▶ **What you have to do**: The expected answer is the set of lines in the data below between the line holding "The image size is (1024, 729)." and the line holding "Task: Expand the 扩展 folder in the sidebar", inclusive, written out exactly.

[Dataset excerpts]
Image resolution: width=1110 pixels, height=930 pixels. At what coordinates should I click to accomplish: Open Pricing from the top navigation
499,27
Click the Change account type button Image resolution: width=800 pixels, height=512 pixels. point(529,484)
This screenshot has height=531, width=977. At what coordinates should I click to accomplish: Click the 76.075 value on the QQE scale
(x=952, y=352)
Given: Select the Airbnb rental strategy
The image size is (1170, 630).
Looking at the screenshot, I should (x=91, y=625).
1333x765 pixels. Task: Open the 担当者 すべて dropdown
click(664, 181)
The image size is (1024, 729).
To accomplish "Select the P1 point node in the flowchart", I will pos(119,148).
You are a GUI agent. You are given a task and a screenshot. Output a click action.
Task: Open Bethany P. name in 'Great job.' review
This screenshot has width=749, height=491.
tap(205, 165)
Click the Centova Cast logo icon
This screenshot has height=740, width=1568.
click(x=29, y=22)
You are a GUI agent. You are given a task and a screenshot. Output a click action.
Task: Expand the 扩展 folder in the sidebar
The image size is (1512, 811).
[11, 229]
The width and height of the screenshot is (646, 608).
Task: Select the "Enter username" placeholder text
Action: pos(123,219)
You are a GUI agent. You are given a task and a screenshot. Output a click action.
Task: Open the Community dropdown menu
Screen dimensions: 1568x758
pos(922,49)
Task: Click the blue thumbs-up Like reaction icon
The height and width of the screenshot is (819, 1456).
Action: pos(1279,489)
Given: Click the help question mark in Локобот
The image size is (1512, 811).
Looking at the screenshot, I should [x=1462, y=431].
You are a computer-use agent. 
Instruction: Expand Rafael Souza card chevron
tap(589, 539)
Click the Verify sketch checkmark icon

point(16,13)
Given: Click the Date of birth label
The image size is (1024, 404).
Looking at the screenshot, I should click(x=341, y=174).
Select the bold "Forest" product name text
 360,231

▶ **Response**:
The image size is (1024, 729).
To accomplish "Select the P1 point node in the flowchart", I will pos(119,148).
You are a GUI agent. You are given a task and a screenshot. Output a click action.
Task: Open Bethany P. name in 'Great job.' review
This screenshot has width=749, height=491.
tap(205, 165)
Click the Centova Cast logo icon
This screenshot has height=740, width=1568.
click(x=29, y=22)
You are a GUI agent. You are given a task and a screenshot. Output a click action.
Task: Expand the 扩展 folder in the sidebar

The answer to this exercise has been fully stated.